When something is given away, but the person making the gift still retains the use of it, it is known as a gift with reservation of benefit (GROB).
A GROB commonly occurs when parents give their property to their children but continue to live there. While the property legally belongs to the children, because a benefit was retained it will be included in Inheritance Tax (IHT) calculations on the parent’s estate.
This is a common error committed by individuals who undertake perform do-it-yourself IHT planning, without professional advice. Sometimes cheap can become expensive.
The legal definition of a GROB
A gift is subject to a reservation of benefit if either of the following occurs in the seven years prior to the death of the person who made the gift:
- The person receiving the gift did not take possession of it or use it at the beginning of the seven-year period; or
- There was a period during the seven years when the property was not used by the person who received it as a gift to the entire exclusion or virtually the entire exclusion of the person who gifted it.
- The gift does not have to be property, it can be another valuable asset such as a piece of art or jewelry.
Exceptions to the rule in respect of Inheritance Tax
There are a number of exceptions, including the following:
- If you pay a full market rent under a proper lease or tenancy agreement for the property after giving it away;
- If the benefit is very small, such as an occasional visit to a holiday home;
- If you gift a property that you have inherited as soon as it is transferred to you, even if you retain a benefit in it. The transfer must be done by Deed of Variation.
- If you wish to make a gift but retain a benefit in it, it is recommended that you seek professional advice because of the tax implications of doing this.
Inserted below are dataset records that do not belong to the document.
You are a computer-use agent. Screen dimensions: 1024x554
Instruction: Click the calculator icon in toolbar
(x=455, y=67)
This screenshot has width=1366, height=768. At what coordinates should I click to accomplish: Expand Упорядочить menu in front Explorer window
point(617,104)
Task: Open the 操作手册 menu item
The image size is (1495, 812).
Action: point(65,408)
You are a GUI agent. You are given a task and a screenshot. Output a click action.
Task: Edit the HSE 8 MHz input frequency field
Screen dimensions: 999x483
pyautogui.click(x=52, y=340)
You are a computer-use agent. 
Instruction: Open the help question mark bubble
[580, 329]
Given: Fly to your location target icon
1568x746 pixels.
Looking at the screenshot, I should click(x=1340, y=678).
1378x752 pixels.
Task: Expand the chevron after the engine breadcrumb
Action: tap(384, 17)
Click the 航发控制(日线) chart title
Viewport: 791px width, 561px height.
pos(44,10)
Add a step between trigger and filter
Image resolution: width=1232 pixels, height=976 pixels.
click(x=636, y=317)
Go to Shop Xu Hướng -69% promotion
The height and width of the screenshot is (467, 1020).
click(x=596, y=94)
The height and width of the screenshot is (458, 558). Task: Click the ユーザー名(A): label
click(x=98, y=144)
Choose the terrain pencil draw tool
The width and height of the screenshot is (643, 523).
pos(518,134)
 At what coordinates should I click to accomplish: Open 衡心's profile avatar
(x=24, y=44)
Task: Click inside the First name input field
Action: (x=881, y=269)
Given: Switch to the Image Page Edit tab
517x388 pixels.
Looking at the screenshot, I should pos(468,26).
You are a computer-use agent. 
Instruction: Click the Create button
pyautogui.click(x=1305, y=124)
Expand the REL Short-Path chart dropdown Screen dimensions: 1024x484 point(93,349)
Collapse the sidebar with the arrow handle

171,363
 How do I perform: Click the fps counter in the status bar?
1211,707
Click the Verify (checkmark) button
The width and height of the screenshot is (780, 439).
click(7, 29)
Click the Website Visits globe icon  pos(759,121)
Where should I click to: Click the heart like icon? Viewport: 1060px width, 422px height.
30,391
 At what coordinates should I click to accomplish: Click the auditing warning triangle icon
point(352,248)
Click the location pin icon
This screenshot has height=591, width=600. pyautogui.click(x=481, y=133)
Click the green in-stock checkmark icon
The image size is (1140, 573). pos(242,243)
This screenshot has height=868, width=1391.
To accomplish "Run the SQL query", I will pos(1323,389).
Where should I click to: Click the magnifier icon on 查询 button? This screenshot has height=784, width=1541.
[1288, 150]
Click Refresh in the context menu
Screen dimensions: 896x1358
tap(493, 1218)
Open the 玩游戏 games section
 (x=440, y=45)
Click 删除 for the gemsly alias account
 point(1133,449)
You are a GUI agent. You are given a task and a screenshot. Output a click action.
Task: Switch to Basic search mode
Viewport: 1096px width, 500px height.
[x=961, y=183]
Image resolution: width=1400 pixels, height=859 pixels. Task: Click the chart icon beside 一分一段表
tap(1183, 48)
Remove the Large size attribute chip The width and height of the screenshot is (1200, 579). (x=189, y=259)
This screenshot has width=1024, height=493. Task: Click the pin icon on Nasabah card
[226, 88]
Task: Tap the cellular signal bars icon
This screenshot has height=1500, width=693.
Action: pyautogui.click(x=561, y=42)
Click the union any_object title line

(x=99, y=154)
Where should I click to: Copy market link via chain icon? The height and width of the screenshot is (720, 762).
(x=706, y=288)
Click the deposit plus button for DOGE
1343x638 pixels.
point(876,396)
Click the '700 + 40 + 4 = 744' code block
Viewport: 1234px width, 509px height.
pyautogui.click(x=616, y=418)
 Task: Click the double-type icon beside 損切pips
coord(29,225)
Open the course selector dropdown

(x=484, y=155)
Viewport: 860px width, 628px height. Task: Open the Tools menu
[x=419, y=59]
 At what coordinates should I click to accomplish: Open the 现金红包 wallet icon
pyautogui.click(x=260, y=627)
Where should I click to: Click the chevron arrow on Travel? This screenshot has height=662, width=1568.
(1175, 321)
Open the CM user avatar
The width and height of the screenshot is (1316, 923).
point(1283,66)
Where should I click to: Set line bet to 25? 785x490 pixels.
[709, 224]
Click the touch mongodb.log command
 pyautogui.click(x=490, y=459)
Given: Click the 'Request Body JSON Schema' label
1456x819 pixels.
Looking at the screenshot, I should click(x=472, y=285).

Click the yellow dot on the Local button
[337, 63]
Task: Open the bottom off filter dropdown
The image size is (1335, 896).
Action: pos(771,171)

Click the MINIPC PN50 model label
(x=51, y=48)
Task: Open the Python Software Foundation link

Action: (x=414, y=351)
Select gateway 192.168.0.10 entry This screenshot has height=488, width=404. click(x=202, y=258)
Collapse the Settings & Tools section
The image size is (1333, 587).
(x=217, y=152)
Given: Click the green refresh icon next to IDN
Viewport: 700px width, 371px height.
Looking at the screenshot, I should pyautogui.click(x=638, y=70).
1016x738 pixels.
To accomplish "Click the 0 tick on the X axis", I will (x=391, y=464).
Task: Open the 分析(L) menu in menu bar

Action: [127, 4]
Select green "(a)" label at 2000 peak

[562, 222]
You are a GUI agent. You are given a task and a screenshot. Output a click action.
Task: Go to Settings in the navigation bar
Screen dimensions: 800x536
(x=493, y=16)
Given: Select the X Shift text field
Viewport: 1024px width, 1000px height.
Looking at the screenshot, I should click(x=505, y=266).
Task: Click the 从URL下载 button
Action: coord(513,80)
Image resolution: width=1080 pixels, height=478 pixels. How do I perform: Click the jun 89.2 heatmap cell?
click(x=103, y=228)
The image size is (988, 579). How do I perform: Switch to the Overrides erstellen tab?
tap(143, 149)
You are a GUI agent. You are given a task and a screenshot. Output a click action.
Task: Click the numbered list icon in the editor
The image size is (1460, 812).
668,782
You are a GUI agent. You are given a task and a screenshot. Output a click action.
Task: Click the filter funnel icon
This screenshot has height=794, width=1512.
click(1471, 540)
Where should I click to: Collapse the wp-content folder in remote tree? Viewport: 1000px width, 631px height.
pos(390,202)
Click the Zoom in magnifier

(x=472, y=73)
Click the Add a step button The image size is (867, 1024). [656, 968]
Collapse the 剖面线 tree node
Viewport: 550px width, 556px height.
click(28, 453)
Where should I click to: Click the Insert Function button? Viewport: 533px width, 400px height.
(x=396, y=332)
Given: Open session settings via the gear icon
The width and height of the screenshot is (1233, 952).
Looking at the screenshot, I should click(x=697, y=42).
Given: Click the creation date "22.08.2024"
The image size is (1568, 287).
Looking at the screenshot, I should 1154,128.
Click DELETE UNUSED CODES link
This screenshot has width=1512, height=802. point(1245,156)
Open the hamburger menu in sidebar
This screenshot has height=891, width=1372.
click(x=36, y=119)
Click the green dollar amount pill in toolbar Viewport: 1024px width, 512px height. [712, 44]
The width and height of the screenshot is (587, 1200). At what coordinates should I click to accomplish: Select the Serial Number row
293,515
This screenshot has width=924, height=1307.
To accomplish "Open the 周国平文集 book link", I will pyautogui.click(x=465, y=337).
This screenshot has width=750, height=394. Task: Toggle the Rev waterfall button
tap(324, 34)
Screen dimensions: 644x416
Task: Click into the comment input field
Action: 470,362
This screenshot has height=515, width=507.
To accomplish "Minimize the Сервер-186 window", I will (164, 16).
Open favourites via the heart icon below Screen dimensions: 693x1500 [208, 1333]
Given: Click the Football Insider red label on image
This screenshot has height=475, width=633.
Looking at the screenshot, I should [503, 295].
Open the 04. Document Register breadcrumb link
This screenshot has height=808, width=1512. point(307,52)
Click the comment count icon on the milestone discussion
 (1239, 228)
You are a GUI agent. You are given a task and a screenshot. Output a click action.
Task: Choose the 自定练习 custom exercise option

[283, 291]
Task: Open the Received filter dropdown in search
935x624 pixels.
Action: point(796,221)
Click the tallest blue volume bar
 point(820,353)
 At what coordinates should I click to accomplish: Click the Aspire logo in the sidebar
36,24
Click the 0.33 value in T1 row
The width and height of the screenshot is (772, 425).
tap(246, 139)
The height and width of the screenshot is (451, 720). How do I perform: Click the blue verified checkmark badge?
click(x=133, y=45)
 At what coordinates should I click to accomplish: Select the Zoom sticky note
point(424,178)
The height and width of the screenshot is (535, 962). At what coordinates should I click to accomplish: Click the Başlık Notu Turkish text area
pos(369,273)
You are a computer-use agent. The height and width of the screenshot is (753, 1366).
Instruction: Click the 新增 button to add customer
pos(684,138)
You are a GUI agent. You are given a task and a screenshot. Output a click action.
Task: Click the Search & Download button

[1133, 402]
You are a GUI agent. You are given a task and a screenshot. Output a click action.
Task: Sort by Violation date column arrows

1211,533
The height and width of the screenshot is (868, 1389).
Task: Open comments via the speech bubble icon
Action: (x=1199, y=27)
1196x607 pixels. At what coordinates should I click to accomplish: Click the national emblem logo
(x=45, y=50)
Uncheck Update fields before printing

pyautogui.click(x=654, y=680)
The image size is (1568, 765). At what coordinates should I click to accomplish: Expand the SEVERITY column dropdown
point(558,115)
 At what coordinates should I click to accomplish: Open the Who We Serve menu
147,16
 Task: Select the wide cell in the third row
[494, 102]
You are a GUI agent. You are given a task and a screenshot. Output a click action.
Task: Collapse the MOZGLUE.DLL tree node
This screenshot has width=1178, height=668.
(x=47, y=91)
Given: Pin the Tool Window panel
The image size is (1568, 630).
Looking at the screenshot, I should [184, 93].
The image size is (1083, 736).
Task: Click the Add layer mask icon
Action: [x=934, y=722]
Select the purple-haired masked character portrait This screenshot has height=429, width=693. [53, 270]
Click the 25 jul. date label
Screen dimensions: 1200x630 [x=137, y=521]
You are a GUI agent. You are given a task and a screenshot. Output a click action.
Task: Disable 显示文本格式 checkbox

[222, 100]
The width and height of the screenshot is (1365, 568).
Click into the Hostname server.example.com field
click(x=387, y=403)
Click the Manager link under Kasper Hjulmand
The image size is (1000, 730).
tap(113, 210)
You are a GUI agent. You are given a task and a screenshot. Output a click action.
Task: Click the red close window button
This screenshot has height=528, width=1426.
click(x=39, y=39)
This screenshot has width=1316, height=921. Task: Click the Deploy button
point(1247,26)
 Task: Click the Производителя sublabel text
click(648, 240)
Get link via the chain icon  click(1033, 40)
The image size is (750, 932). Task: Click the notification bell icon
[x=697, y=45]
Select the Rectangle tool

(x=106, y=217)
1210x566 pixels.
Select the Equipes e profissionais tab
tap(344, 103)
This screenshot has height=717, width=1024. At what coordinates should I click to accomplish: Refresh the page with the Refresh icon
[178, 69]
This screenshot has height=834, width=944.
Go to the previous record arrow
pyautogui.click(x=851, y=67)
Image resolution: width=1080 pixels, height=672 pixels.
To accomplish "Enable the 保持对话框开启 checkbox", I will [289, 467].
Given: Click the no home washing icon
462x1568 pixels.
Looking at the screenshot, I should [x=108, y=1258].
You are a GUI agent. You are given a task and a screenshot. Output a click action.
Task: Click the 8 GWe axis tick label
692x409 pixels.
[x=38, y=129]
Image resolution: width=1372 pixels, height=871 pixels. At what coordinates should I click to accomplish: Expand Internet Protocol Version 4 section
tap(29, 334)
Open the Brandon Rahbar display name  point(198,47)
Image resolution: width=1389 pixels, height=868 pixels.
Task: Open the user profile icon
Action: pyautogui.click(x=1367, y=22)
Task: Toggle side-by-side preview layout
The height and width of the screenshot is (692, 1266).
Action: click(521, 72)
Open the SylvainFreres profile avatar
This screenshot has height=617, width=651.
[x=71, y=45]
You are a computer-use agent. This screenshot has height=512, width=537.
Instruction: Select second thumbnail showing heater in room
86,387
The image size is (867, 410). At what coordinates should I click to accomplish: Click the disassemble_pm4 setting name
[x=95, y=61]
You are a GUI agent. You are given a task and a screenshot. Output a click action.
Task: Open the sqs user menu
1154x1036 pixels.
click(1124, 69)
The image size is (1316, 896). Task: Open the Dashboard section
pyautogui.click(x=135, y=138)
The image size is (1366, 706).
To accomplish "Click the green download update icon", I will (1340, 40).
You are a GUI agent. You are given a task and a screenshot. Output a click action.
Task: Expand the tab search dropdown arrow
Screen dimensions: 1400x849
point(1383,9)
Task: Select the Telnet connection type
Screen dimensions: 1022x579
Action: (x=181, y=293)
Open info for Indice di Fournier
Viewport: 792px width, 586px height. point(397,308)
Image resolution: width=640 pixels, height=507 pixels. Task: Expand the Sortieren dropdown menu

Potentially exempt transfers
If after giving away the property, you later also give up the benefit you have retained, at that point, the gift becomes a potentially exempt transfer for Inheritance Tax purposes. This means that if you live for at least another seven years after giving up the benefit, Inheritance Tax will not be charged.
If you should die within the seven-year period, Inheritance Tax is payable on a sliding scale, with a higher amount payable during the first years, diminishing over time.
Giving property and other assets away in order to try and avoid paying Inheritance Tax or other charges can be fraught with risk. As well as the likelihood that Inheritance Tax will still be payable, the person gifting the property must be aware that they may lose a benefit on which they are relying.
For example, if a child goes through a divorce, they may be required to sell the property when their assets are divided. If the gift is made to try and avoid care home fees, it may be classed as deliberate deprivation of assets, and the local authority may be able to set aside the transfer and require payment of care home fees in any event.
Anyone can give away an asset but not anybody can give away an asset tax efficiently.